A former employee at a Wells Fargo branch in Petaluma said his colleagues frequently rounded up day laborers at a nearby convenience store and drove them to the bank to sign them up for checking and savings accounts. “My colleagues constantly went to and from this location to try to meet their sales goals,” Denny Russo said in a sworn statement that’s part of a shareholder lawsuit against the bank.
Russo said the practice was “widespread throughout California” and, when he complained to his managers, they cited “tremendous pressure” to increase sales.
Wells Fargo executives say the bank wants to win back the trust of its customers.
So far, however, they won’t consider one thing that might help restore that trust: allowing customers to pursue their grievances in a public court rather than a private — and secret — arbitration proceeding.
An arbitration requirement is tucked into the fine print of account applications, a common practice among financial institutions, and Wells Fargo has had some success enforcing the requirement in court.
A bill sponsored by state Sen. Bill Dodd, D-Napa, would open the courthouse to victims in cases in which a financial institution has acted without a customer’s consent or by unlawfully using personal information — a practice commonly called identity theft.
Dodd, who has firsthand experience with private arbitration stemming from a dispute over a real estate sale some years ago, says “there’s an implicit bias to the person paying the bill.”
Despite that, Dodd doesn’t want to outlaw mandatory arbitration, which he described in an interview as quicker, more efficient and less expensive than going to court. He does want to send a message to financial institutions that they must handle their customers’ personal information with care, “and if they don’t, they can be in trouble.”
Senate Bill 33 could come up for a Senate floor vote as early as today. But with opposition from the California Bankers Association and other business groups that strongly favor arbitration over litigation, especially class-action lawsuits, passage isn’t assured in the Senate or the Assembly.
These weren’t victimless crimes.

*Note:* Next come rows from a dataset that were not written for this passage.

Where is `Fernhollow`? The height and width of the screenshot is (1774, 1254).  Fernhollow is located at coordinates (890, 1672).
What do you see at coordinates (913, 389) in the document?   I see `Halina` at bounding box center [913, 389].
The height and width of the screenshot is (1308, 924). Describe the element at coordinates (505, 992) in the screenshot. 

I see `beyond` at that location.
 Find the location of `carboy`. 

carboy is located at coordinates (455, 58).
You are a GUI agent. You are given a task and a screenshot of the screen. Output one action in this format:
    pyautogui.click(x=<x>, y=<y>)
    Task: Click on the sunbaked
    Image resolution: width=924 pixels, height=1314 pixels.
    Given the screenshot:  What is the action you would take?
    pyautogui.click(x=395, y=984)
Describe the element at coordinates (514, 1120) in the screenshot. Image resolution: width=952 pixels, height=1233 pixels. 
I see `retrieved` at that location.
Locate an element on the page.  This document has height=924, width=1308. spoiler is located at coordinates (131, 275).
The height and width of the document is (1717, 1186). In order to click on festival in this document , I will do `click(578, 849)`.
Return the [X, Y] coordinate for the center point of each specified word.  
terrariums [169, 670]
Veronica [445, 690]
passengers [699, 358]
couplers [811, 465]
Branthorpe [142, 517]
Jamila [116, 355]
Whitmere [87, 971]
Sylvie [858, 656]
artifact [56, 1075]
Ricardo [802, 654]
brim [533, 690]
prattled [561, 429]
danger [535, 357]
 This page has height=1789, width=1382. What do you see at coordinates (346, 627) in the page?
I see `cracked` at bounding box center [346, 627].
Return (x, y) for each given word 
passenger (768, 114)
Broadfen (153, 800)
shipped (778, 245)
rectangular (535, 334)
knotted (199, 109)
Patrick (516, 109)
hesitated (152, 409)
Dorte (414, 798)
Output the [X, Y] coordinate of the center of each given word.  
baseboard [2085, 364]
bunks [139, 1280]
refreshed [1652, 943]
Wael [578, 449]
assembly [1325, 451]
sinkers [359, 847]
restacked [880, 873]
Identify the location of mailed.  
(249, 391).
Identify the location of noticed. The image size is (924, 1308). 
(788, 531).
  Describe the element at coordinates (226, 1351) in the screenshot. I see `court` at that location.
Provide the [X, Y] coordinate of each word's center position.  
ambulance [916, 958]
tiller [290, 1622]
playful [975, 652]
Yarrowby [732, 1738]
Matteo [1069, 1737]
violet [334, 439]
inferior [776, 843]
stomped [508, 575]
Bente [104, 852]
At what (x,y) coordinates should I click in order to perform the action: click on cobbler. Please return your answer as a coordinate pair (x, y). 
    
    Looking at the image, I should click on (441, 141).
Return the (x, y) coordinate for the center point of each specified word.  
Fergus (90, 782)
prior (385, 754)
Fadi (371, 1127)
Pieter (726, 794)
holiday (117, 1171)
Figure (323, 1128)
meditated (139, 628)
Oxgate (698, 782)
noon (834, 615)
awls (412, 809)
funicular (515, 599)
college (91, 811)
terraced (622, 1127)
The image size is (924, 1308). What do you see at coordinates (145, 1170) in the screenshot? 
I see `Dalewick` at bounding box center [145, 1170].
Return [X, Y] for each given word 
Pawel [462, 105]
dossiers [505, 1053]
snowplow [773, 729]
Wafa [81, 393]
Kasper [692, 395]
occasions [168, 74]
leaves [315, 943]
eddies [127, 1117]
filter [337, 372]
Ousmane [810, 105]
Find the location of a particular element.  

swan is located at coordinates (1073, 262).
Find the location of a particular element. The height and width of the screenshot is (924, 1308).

Many people were unwittingly hit with annual fees, over-draft protection charges, finance charges, late fees and other costs for accounts they didn’t open or authorize.
Moreover, the bank may have delayed detection of the scheme for years by steering early complaints into arbitration.
With the Trump administration trying to dismantle the Consumer Financial Protection Bureau, states need to take up the slack. Dodd’s bill, which would create a narrow exception to mandatory arbitration, triggered only in cases of institutional fraud, is the kind of help consumers could use.